The terms champs or poundies are every bit as good as the term “mashed” potatoes — the meaning is about the same. To champ means to bruise, pound or smash — hence the term poundies.
Nevertheless the “mash” in a meal of bangers and mash refers to mashed potatoes cooked up to go with bangers. The bangers are sausages typical to both England and Ireland. Traditional bangers are made with pork, but they can also be made from beef. The term, it is said, comes from the popping sound the casings make when they are cooked because of dried bread crumbs mixed with the sausage. Irish stew is a simple dish made usually of lamb or mutton with potatoes and onions.
If lamb is not your meat of choice, Americanize it with beef or pork. As the Irish fled to America during the Irish potato famine, they brought this simple inexpensive dish and adapted it to fit the foods available here. As sheep were not as available here, they adapted to use other meats as well.

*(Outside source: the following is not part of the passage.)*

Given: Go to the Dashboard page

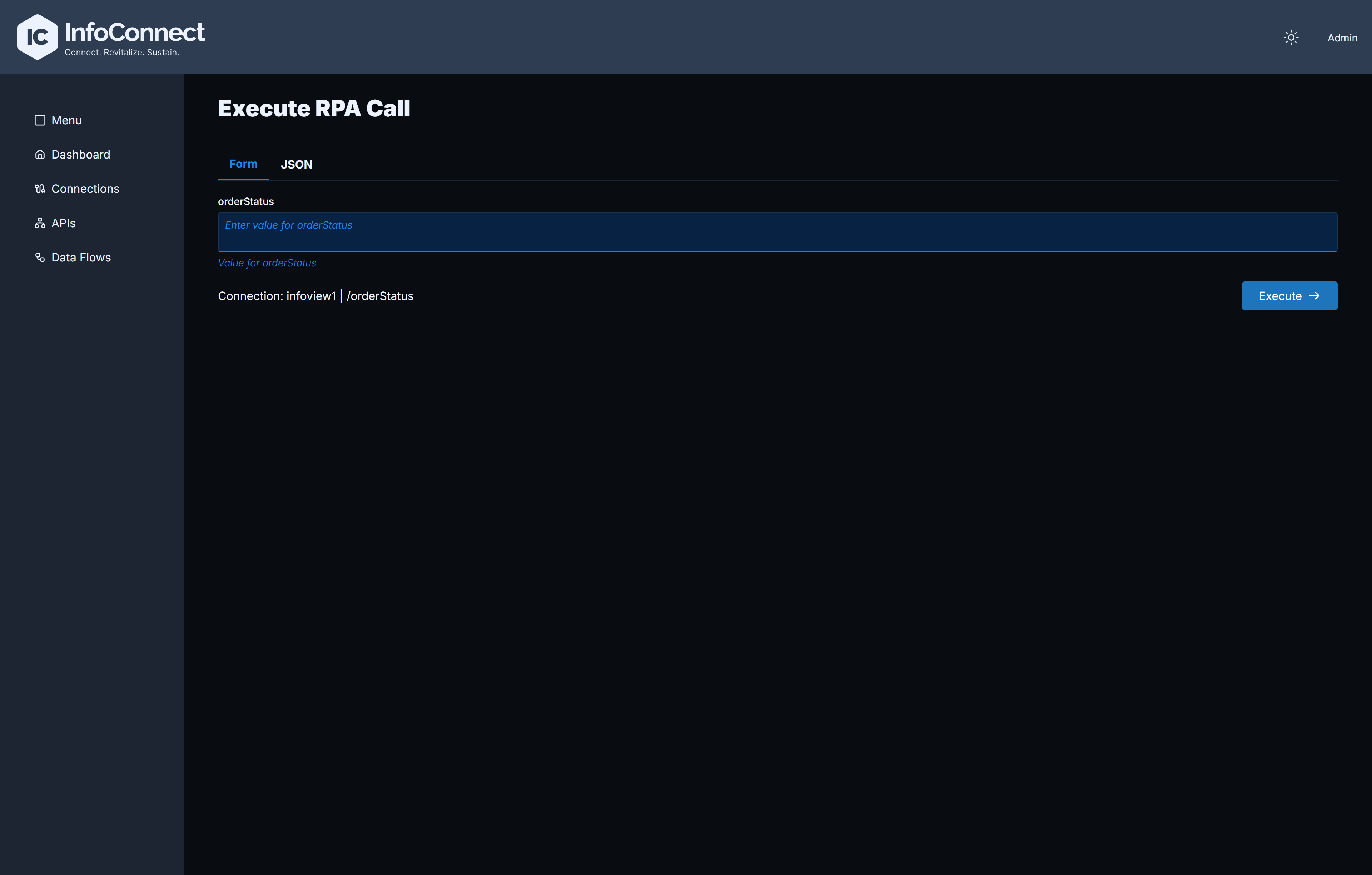Looking at the screenshot, I should click(x=81, y=154).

Corned beef has a lot of possibilities beyond the traditional corned beef and cabbage dish. Cook it and serve it hot with vegetables for its first appearance. No one will find the leftovers tedious when it becomes Reuben-style sandwiches for its second time around — even if the Reuben sandwich isn’t strictly Irish.
Corned Beef and Vegetables
4 pounds corned beef brisket
3 carrots cut into 3-inch pieces
2 stalks celery, cut into 2- inch pieces
2 medium onions, quartered
1 cup apple juice or dry white wine
1 bay leaf
3 whole cloves
Wash brisket under cold running water to remove extra brine. Place in a crock pot. Add vegetables to crock pot with juice or wine, bay leaf and cloves. Cover and cook on low for eight hours or until tender. Transfer meat and vegetables to a heated platter. Pour juices into a sauce boat to serve with meat.
Russian or Thousand Island dressing
Spread bread with Russian or Thousand Island dressing and top with slices of corned beef, Swiss cheese and sauerkraut. Grill in butter until the cheese melts.
Champ or Poundies
1 pound potatoes
8 to 10 spring onions (scallions)
2 cups milk
6 ounces butter
Wash, peel and boil the potatoes in a large pot until fully cooked. Drain. Add a spoonful of butter and a little milk to potatoes and mash until smooth and creamy with a hand masher. Chop scallions into small pieces and add them to the mashed potatoes. Mix. When serving, form the potatoes into a volcano shape leaving a well in the middle of the serving. Add a spoonful of butter into each well and then fill with milk. Serving suggestion: Serve with baked beans, sausages or fried eggs.